Pre-existing influenza antibodies, younger age, and increased CD4 TE+EM predict influenza vaccination responses in transplant recipients

Christiane Rollenhagen, Gomathy Parvathinathan, Margaret R. Stedman, Geetha Chalasani, Kelly A. Birdwell, M.Lee Sanders, Mohan Ramkumar, Lauren E. Higdon, Naiqing Ye, Jefferson J.S. Santos, …
Human immunology, Vol.87(5), 111721
05/2026
DOI: 10.1016/j.humimm.2026.111721
PMID: 41812549
url
https://doi.org/10.1016/j.humimm.2026.111721View
Published (Version of record) Open Access

Abstract

Recipients of kidney transplants require lifelong immunosuppression therapy which is associated with a reduced response to vaccinations.
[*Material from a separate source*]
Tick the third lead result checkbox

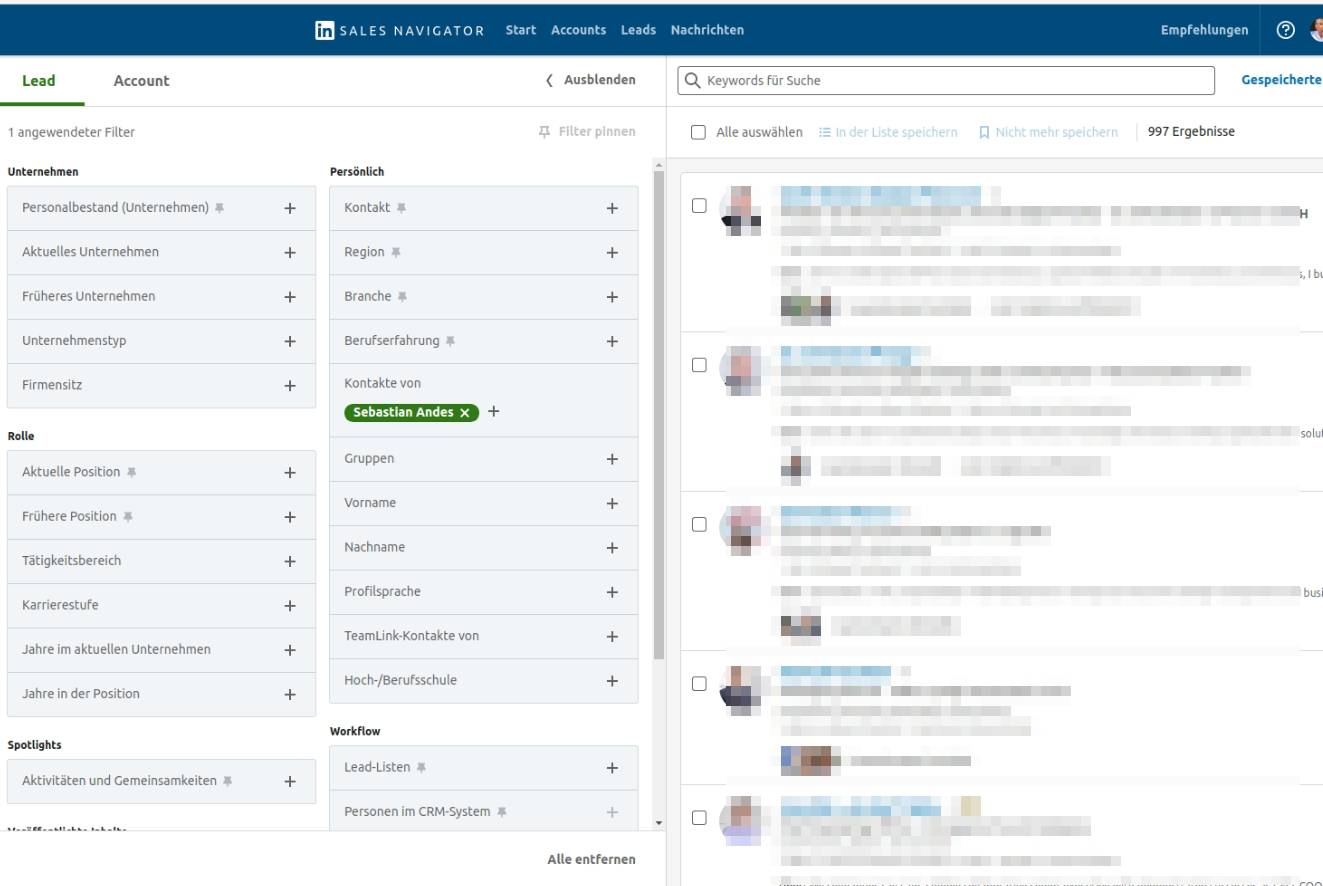point(699,524)
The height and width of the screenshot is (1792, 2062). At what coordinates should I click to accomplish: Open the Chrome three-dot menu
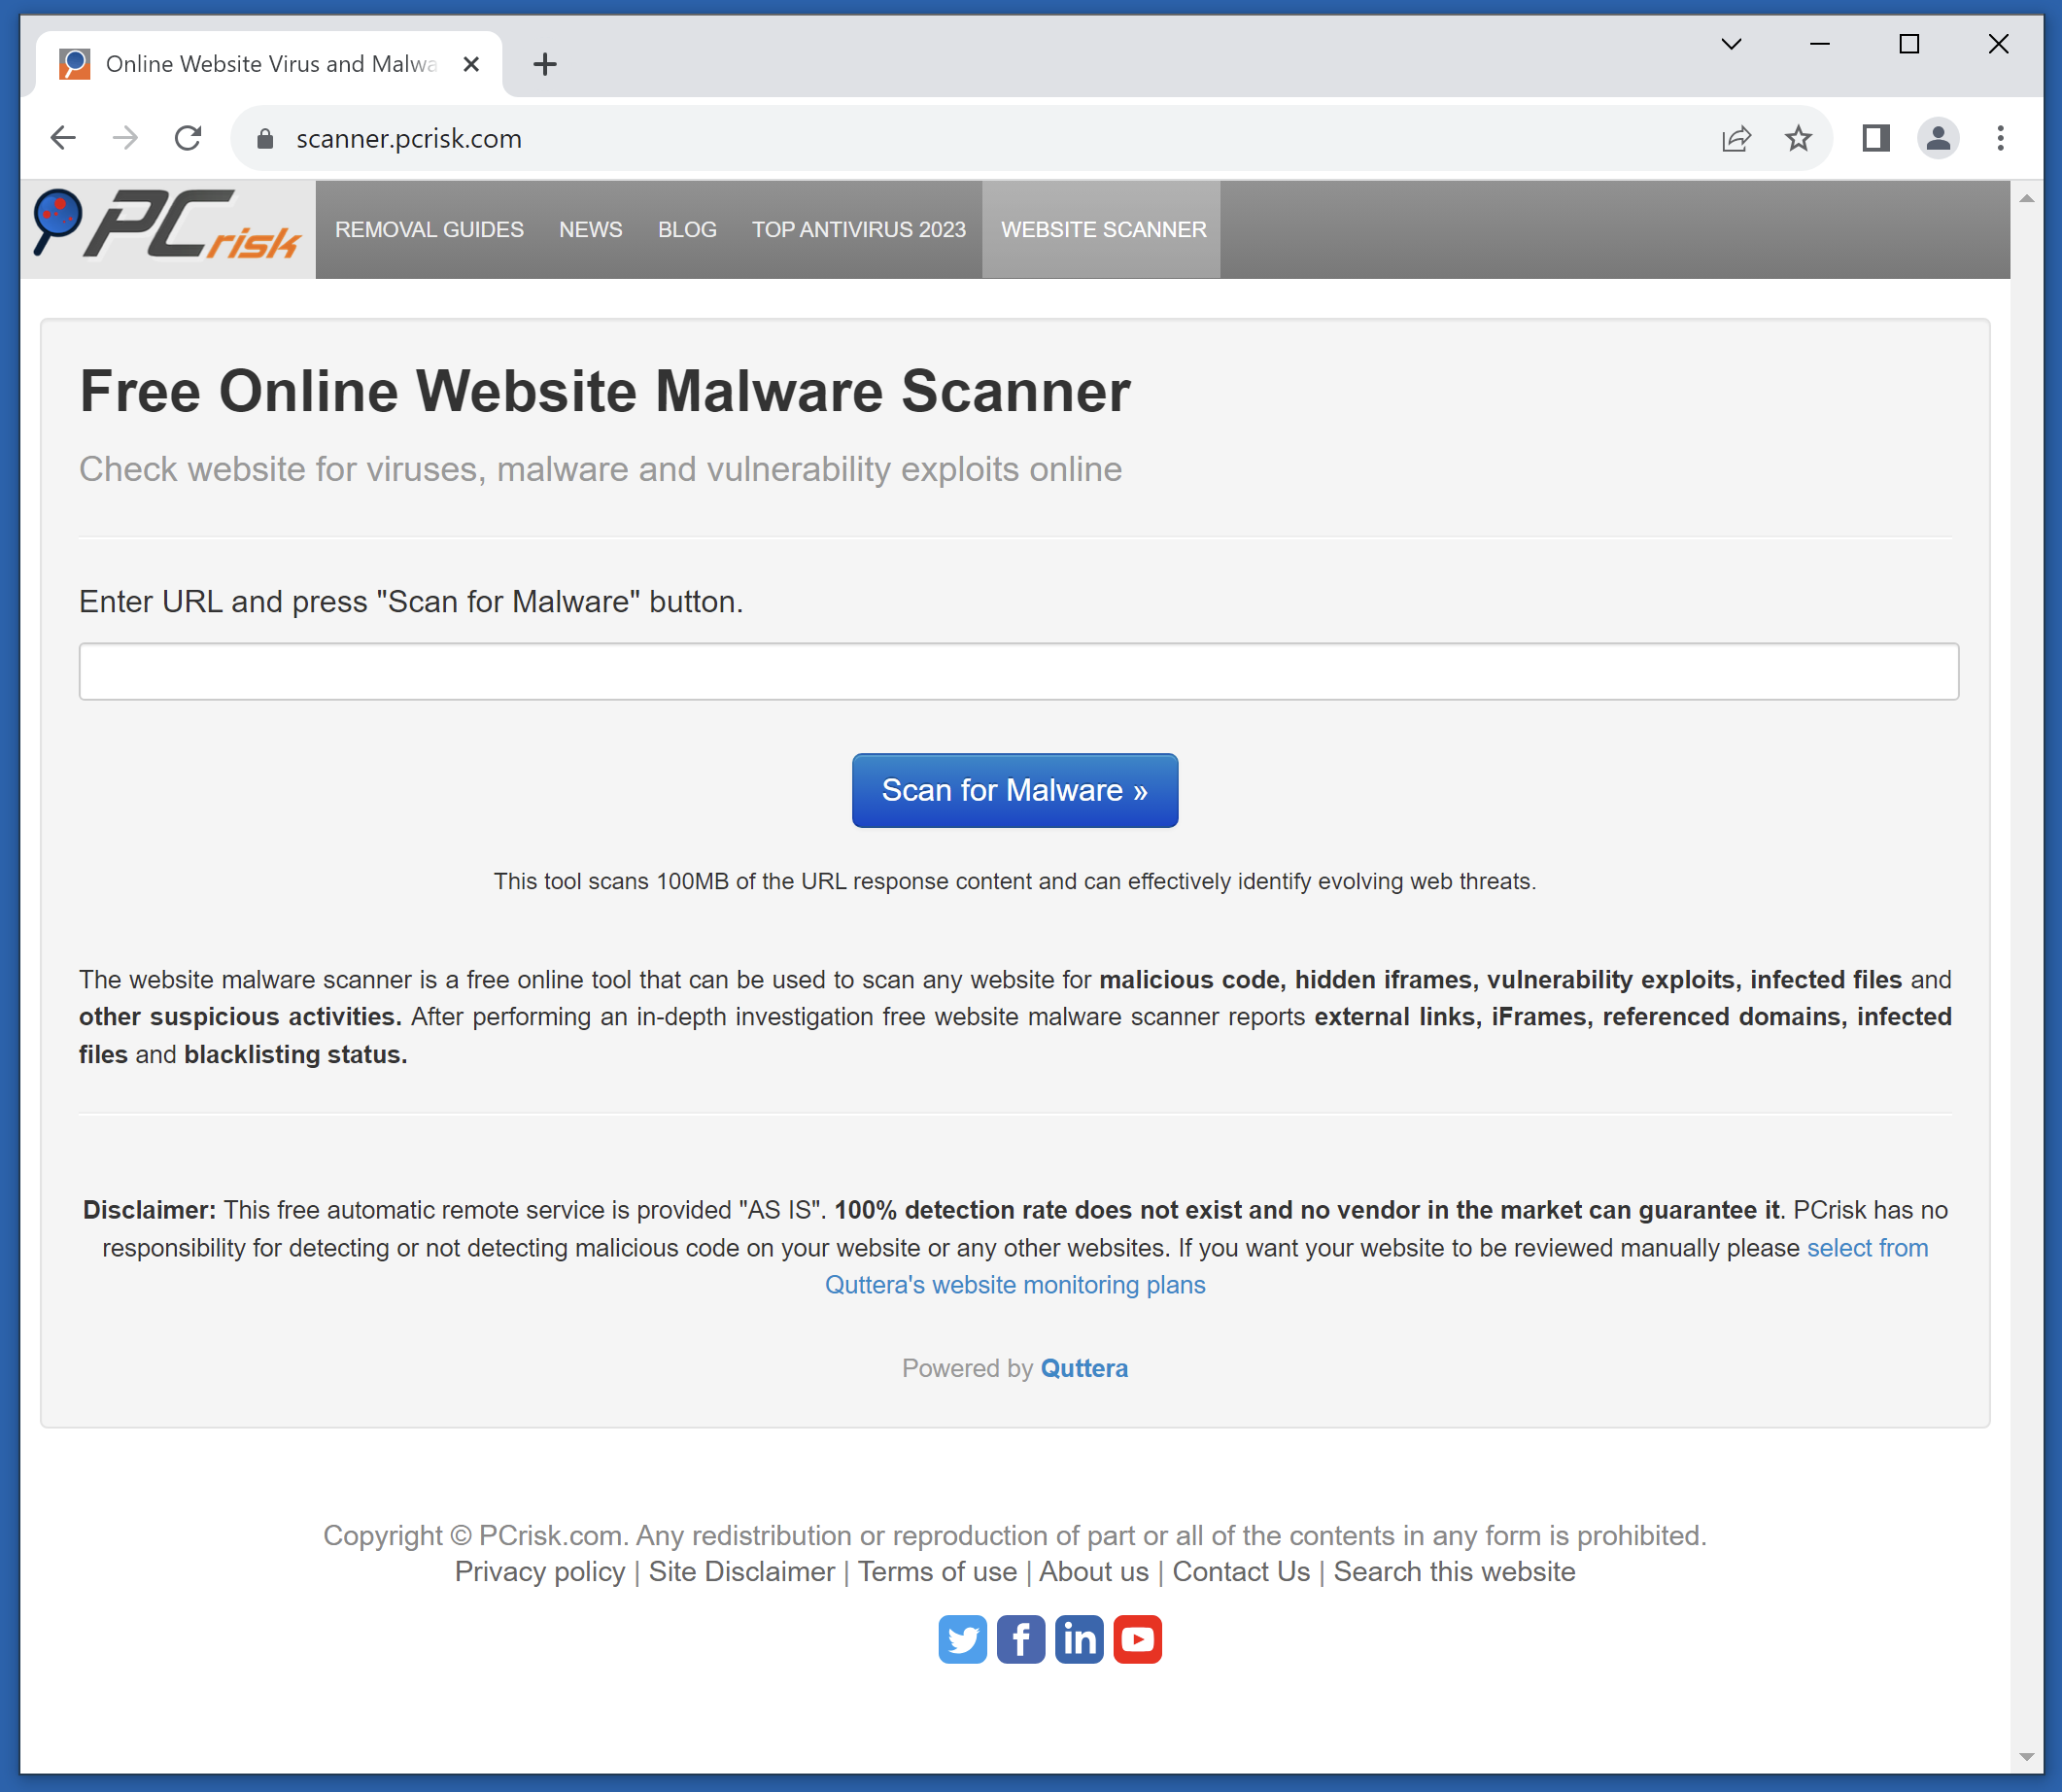[x=2000, y=138]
We conducted a longitudinal study of influenza vaccination in US Veteran kidney transplant recipients and correlated demographic factors and T cell characteristics to the immunological outcome of the vaccination. Our data suggest that a consistent history of annual vaccination during the 3 years prior is linked to an increase in influenza antibodies prior to vaccination. High influenza titers post-vaccination are associated with younger age, increased CD4 TE+EM cells and pre-existing anti-influenza IgG levels but no association of CMV serostatus or immunologically aged T cells was detected. Thus, preexisting IgG antibodies, age, and CD4 TE+EM cells could serve as predictors for the successful influenza vaccination in this at-risk population informing targeted interventions to improve vaccine responses, prevent infections, and reduce influenza-associated comorbidities.